* _TO BE DONE_
Return each line from the records below that contains the string "width".

* _THE DATA_
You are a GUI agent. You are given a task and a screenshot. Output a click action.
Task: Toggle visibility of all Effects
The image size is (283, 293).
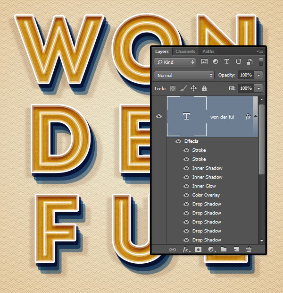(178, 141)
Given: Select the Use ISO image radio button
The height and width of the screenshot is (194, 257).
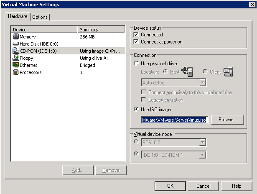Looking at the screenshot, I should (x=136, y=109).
...
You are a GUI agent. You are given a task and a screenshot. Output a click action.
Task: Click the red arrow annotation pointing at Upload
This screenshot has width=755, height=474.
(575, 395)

* _WORKED SOLUTION_
The height and width of the screenshot is (194, 257).
This screenshot has width=755, height=474.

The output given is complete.